Dynamics of formation of absorbed doses in organs and tissues of laboratory animals from alpha-emitting radionuclides with successive decays

The main problem in the assessment of the absorbed doses of internal irradiation of drugs marked with alpha-emitting radionuclides is to take into account the radiation loads from all daughter radionuclides of sequential decay with alpha and beta transformations. The aim of the work is to develop a methodology for calculating accumulated and total absorbed doses in organs and tissues of laboratory animals from alpha-emitting radionuclides with successive decays within the framework of the pharmacokinetic modeling method. To test the developed technique and calculate the dosimetric characteristics, the actinium-225-labeled drug 225Ac-PSMA (prostate-specific membrane antigen) was selected, intended for targeted peptide-receptor radionuclide therapy of prostate cancer. To identify the necessary parameters, quantitative data on the bio-distribution of 225Ac-PSMA in the body of BALB/c nu/nu (nude) mice with subcutaneously implanted malignant prostate tumor (22Rv1) were used. Calculations have shown that the values of accumulated absorbed doses in organs and tissues increase monotonously from the moment the drug is injected into the blood, reaching their maximum values over a period of time equal to five effective half-lives of the drug from the corresponding organ or tissue.
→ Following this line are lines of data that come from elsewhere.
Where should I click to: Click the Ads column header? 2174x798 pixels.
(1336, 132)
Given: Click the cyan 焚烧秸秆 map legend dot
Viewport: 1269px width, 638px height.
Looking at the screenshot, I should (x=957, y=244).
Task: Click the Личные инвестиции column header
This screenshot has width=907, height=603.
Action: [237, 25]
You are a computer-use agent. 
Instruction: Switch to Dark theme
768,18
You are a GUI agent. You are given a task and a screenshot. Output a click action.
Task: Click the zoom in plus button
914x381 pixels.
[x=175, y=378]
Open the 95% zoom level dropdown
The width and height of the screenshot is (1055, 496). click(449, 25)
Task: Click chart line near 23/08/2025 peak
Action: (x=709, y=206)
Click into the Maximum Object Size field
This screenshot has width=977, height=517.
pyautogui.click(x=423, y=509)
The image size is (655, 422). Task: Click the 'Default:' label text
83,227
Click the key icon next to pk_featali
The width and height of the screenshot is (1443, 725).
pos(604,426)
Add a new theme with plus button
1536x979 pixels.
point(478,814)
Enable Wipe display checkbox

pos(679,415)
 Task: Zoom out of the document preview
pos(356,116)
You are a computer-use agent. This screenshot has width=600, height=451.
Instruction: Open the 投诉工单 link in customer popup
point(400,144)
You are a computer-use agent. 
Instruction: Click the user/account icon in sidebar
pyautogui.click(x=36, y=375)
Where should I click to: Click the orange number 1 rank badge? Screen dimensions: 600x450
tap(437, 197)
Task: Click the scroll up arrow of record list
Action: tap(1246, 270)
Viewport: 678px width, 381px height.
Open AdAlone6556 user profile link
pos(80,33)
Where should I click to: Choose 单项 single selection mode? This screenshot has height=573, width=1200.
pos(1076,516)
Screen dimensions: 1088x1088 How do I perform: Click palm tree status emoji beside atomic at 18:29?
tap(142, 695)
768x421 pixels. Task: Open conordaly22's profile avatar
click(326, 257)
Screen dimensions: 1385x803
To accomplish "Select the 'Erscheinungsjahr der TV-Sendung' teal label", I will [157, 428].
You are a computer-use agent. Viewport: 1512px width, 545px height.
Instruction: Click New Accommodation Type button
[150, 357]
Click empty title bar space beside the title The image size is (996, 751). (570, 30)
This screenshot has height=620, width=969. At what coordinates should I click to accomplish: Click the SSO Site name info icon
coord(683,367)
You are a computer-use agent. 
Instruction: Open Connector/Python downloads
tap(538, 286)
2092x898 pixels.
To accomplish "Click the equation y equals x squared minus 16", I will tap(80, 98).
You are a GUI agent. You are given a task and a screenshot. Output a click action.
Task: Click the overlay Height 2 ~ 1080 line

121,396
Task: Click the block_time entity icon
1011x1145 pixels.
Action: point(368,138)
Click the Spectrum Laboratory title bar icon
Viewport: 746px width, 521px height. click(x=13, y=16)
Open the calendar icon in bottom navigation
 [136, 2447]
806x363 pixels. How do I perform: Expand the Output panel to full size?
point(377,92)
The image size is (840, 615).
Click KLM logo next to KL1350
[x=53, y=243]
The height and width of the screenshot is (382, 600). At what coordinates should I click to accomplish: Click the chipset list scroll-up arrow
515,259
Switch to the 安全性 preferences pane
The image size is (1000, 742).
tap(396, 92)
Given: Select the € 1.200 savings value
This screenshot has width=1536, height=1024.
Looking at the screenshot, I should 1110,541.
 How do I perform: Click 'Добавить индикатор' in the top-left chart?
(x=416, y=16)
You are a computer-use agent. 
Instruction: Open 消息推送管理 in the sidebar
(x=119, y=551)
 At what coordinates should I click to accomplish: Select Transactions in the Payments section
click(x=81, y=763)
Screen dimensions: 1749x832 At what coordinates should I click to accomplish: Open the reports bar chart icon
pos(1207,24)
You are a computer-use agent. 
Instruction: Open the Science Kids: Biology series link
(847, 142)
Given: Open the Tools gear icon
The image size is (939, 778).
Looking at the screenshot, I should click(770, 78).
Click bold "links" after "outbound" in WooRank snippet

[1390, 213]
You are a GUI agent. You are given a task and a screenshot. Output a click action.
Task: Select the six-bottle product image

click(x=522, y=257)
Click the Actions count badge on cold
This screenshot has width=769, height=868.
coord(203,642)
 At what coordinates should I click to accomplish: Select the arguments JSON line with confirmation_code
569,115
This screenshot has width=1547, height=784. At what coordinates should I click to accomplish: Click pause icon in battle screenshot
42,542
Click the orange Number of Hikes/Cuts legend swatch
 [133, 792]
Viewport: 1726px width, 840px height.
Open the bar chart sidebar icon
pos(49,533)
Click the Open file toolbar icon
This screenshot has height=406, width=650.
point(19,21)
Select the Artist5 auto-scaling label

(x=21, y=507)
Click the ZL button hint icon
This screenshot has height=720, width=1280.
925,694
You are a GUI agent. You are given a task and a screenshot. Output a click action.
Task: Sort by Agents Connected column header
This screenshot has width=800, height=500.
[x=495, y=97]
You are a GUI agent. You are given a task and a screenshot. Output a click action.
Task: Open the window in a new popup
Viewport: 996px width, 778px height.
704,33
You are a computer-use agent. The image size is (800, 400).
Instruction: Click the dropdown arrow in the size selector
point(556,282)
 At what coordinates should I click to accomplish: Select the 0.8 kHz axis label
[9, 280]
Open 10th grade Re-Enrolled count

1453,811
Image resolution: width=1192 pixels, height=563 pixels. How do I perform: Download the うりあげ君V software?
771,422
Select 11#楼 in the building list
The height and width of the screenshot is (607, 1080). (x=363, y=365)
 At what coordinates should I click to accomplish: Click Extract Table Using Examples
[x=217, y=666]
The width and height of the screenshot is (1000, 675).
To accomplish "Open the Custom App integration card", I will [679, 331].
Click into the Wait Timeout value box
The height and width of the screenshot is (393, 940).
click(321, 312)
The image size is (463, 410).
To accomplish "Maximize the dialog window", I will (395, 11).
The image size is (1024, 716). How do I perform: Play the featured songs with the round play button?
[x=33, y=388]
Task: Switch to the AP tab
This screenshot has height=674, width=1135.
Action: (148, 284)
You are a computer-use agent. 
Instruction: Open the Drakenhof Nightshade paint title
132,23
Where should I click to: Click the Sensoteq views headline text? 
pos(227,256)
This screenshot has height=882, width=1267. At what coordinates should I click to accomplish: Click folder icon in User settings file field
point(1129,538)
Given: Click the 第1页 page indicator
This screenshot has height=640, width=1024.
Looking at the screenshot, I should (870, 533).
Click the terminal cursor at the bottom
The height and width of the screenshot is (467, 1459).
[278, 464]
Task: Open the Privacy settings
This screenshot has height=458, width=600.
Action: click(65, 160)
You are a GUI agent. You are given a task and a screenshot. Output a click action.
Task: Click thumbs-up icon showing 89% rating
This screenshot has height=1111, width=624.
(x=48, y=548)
The main contribution to the values of total absorbed doses is provided by alpha-emitting parent and daughter radionuclides. The contribution of daughter beta-emitting radionuclides is significantly less. Therefore, they can be ignored in preliminary estimates of absorbed doses. It was revealed that 225Ac-PSMA, having a high clearance, is rapidly excreted from the blood mainly by the kidneys. At the same time, the total absorbed dose in the tumor tissue of the prostate gland exceeds several times the total absorbed doses in other organs and tissues, except the liver and kidneys. The results obtained indicate the prospects for further studies of 225Ac-PSMA and the possibility of its clinical application for radionuclide therapy of prostate cancer.